I originally thought the Yamam watch might be associated with a specialized unit within the IDF, but as Adam Ciralsky made clear in his 2018 Vanity Fair exclusive, the unit is not subordinate to the Israeli army, Mossad (Israel’s rough equivalent of the CIA), or Shin Bet (Israel’s internal security service).
“Yamam” is the Hebrew acronym for Yechida Merkazit Miyuchedet (Central Special Unit), which is a special operations counterterrorism unit organized under the Israeli Border Police. It is tasked with conducting a wide range of missions (with an emphasis on raids and hostage rescue) to interdict, neutralize and eliminate terrorist threats within Israel’s borders. Its operators are typically former IDF soldiers who have often served in special operations units and undergo a stringent selection process and lengthy period of advanced training before assignment to an operational section.

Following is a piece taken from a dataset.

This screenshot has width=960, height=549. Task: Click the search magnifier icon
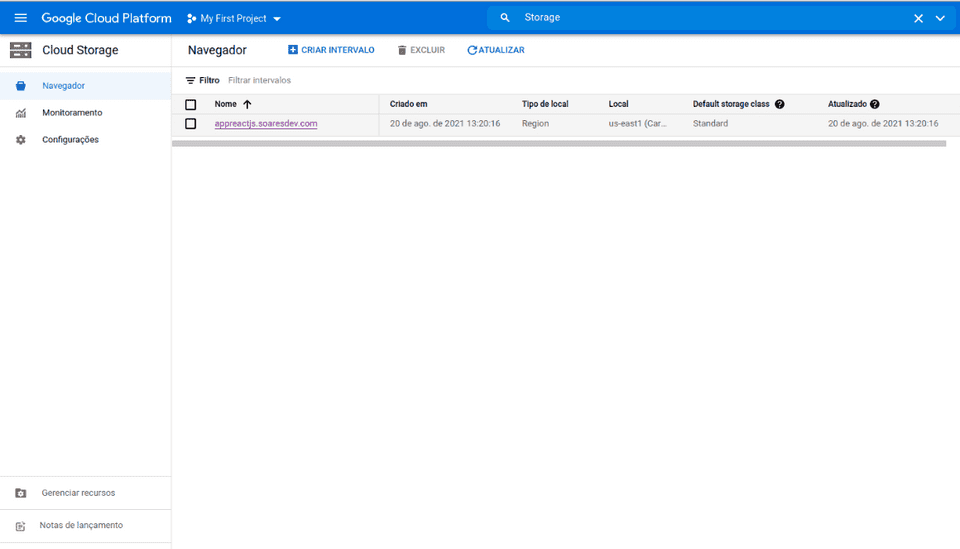tap(505, 18)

Marathon representatives were able to share that the unit’s selection of the Yamam watch involved over a year of evaluation in “their testing environment” and resulted in a modified Search and Rescue Jumbo Diver’s Automatic (reference WW194021BRACE-YAMAM). The original version is commonly referred to as the “Jumbo Day Date” and boasts a 46mm diameter, 18mm thick 316L stainless steel case with unidirectional bezel and sapphire crystal. At its heart is a 25 jewel ETA 2836 automatic movement, moving a handset illuminated by tritium tubes that are matched to tubes at each hour position.

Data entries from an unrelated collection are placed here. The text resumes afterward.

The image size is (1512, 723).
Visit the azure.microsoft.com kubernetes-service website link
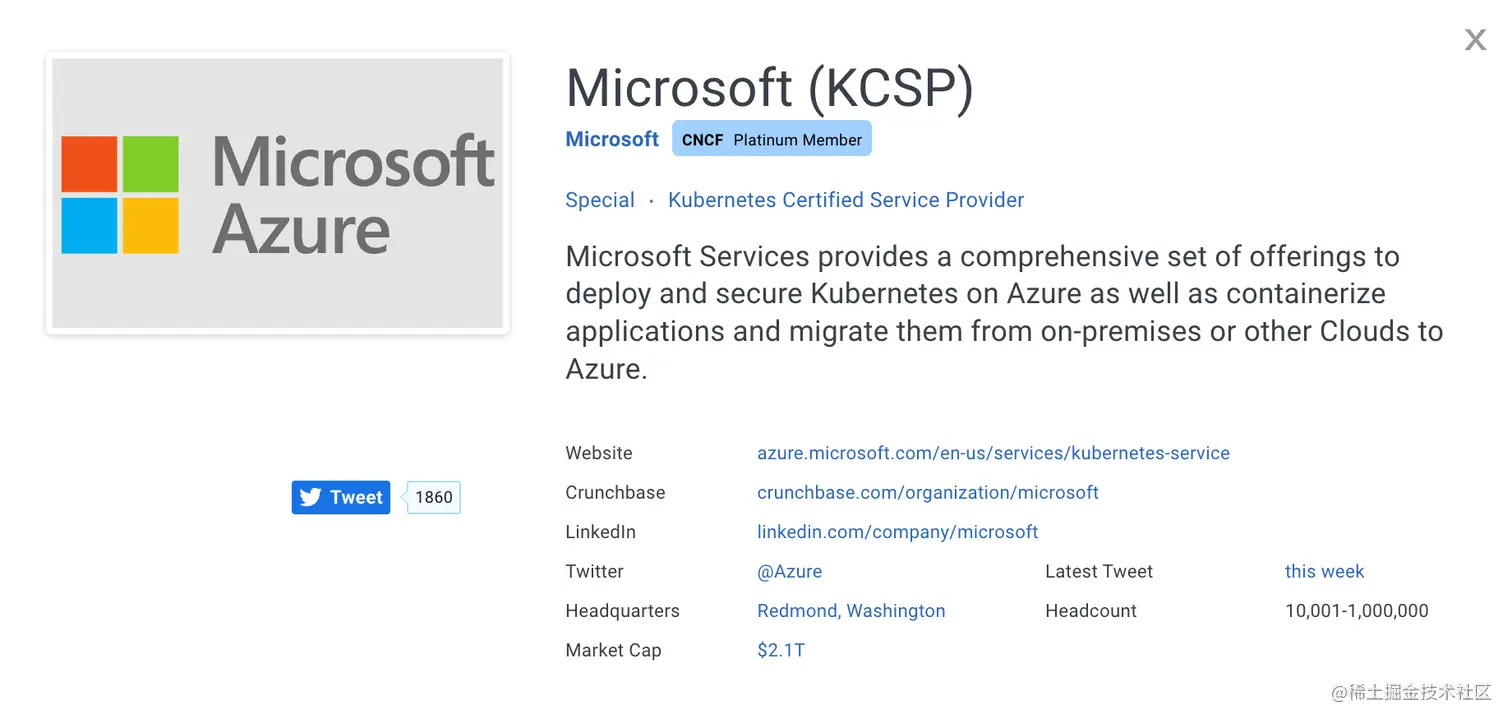(x=993, y=453)
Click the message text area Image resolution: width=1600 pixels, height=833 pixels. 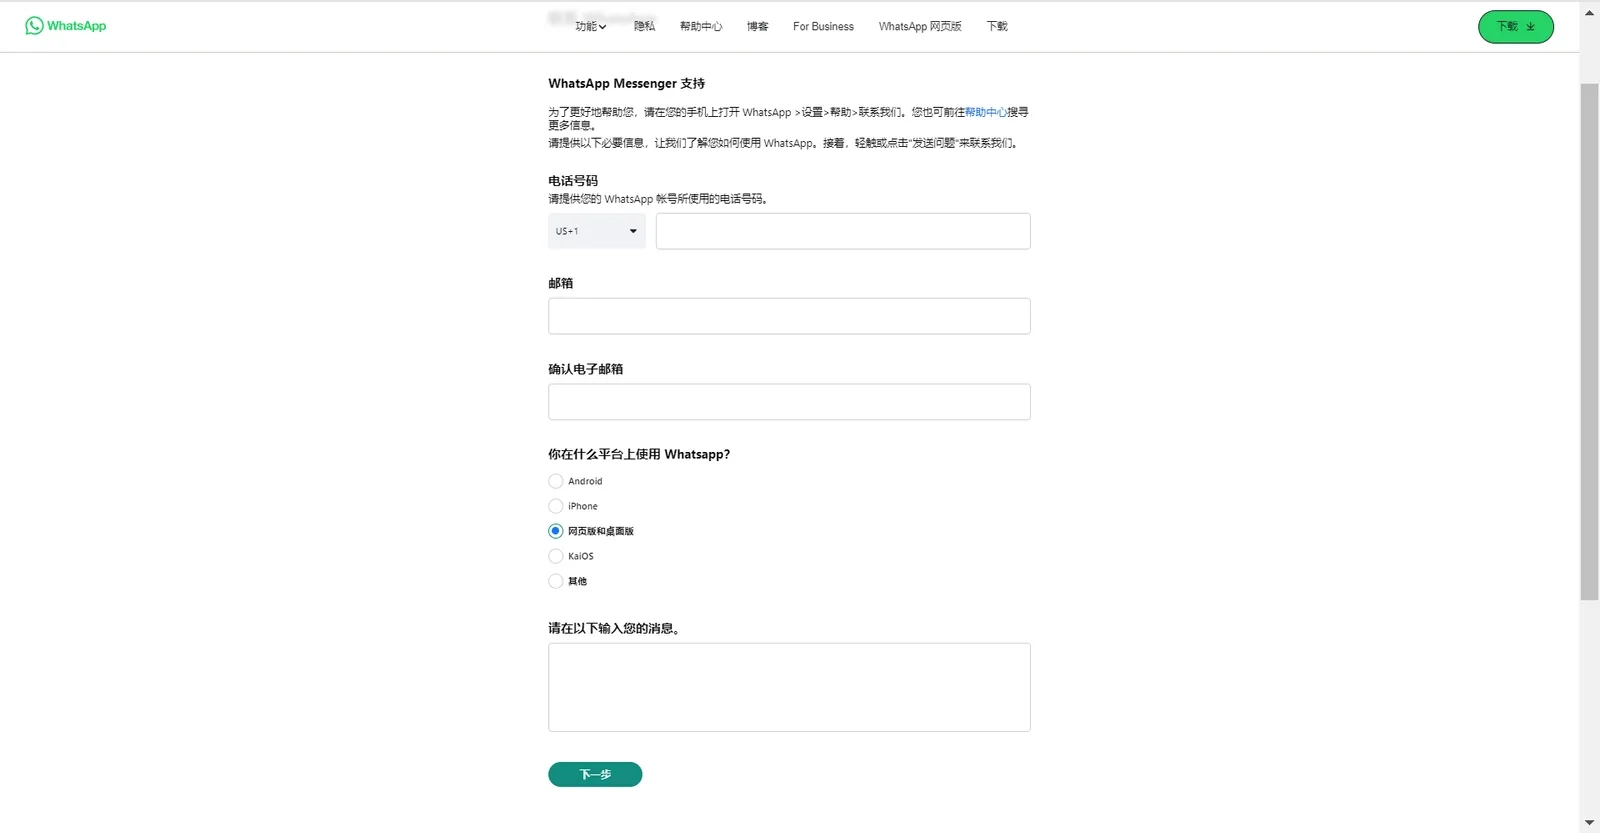coord(789,687)
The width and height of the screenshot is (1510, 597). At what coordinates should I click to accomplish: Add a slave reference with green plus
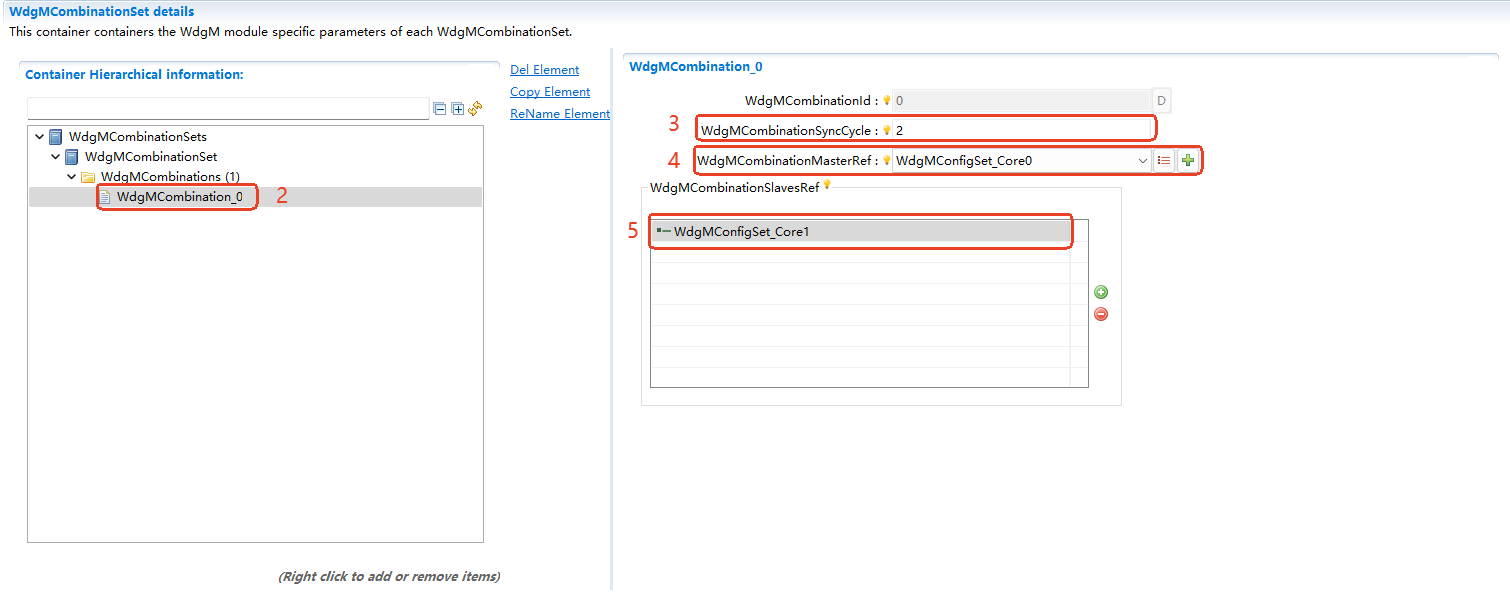(1101, 292)
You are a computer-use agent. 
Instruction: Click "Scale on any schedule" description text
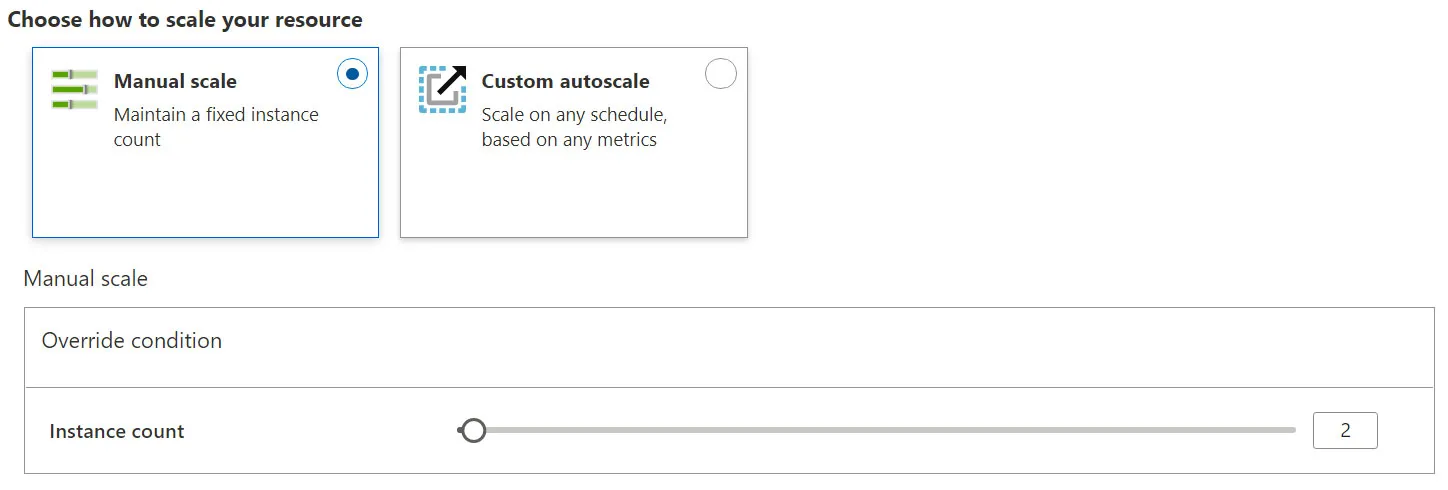[x=574, y=115]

Although the original Jumbo Day Date was built to satisfy a Canadian Government specification from September 1999, this version sports a unique dial with the Yamam unit emblem and the aforementioned bilingual English/Hebrew day/date wheels. The emblem is comprised of a tower rising above a Star of David, enveloped by a laurel wreath and flanked by a pair of wings. The Hebrew “Yamam” is the final element of the emblem.(some versions of the emblem feature “Mishmar Ha-Gvul” (Border Police) to highlight the unit’s connection to its parent entity.)
Because details on the number of watches sold to the Israelis — as well as the status of any current contracts — might disclose sensitive information about Yamam’s manpower and capabilities, Marathon reps could only annotate the answers to those questions as confidential information. They did acknowledge, however, that the watches retailing at Marathonwatch.com for $2,020.00 USD are new production and not contract overruns. This degree of confidentiality is understandable, as the unit operates in some of the most dangerous urban areas of the world and relies on every advantage it can get.
It remains unclear if the distinctive Yamam watches were procured as a one-time unit purchase (a common practice within units with a level of high esprit de corps), or were — and still are — issued to team members with the intent of daily wear. What is certain though is that an Israeli special operations unit has a direct connection to this watch, and that is the sort of claim very few watch companies can make these days (the Fifty Fathoms and Benrus Type I and II come to mind).
Marathon has produced thousands of automatic and quartz watches, designed to meet exacting performance standards for search and rescue crew, military service members and even NASA personnel. The 80-year-old company continues to deliver highly-functional tool watches with this distinctive offering from its catalog, and Joe civilian can grab one without enduring any basic training.